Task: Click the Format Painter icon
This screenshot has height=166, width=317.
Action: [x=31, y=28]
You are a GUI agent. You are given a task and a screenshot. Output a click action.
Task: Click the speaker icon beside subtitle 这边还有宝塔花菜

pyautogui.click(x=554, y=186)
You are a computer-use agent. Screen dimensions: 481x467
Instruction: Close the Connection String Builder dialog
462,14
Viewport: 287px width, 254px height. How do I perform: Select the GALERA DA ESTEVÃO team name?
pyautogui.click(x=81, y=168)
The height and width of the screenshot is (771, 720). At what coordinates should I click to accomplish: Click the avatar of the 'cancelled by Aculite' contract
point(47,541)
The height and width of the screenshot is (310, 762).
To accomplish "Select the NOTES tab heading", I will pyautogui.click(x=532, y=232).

...

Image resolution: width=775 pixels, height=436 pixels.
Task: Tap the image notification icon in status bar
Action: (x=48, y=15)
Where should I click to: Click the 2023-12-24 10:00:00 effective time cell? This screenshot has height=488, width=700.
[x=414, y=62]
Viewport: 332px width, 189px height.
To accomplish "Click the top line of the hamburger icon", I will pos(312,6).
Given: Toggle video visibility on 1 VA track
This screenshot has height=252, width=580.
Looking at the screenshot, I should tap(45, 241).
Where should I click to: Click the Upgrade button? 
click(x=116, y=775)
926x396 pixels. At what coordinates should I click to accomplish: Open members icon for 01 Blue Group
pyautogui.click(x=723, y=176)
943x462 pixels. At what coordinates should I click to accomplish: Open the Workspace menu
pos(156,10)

...

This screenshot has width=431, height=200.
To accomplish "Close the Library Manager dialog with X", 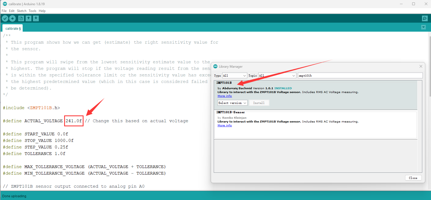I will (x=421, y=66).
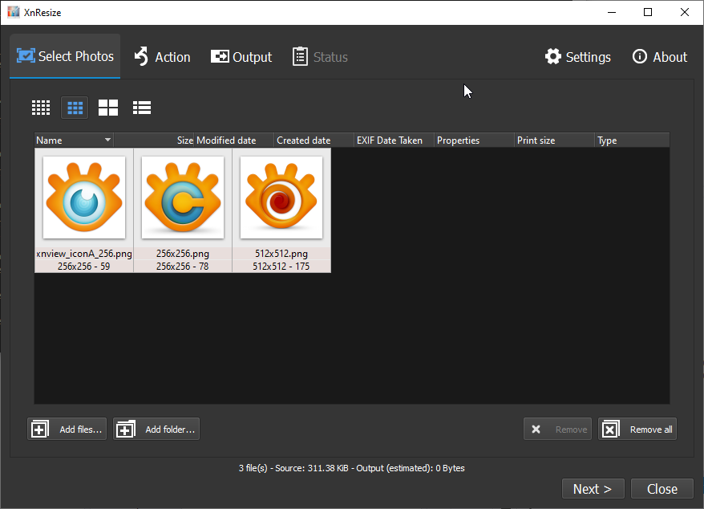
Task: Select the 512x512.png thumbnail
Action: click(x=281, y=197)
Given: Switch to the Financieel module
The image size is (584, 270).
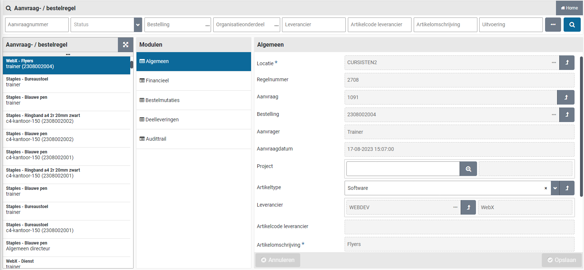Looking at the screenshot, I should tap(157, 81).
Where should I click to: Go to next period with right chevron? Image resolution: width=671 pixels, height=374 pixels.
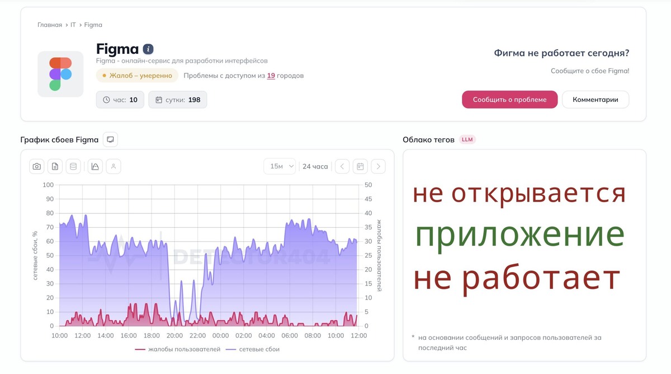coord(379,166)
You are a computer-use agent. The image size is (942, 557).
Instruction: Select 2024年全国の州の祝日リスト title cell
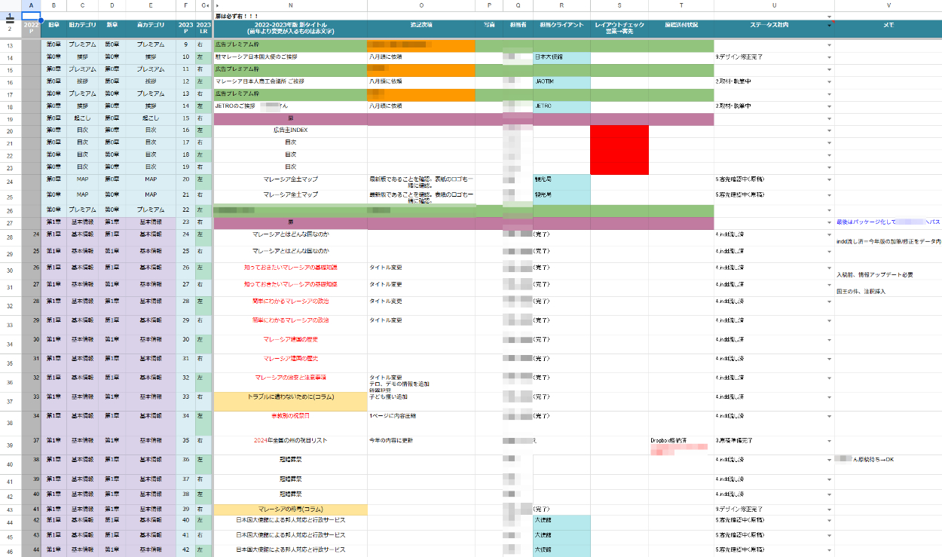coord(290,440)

(WORK INSTRUCTIONS):
Your job is to copy out every line from the records above that has the word "agent".

(RESPONSE TO THE TASK):
You are a GUI agent. You are given a task and a screenshot. Output a click action.
You are a computer-use agent. Screen dimensions: 481x467
You are a computer-use agent. The image size is (942, 557).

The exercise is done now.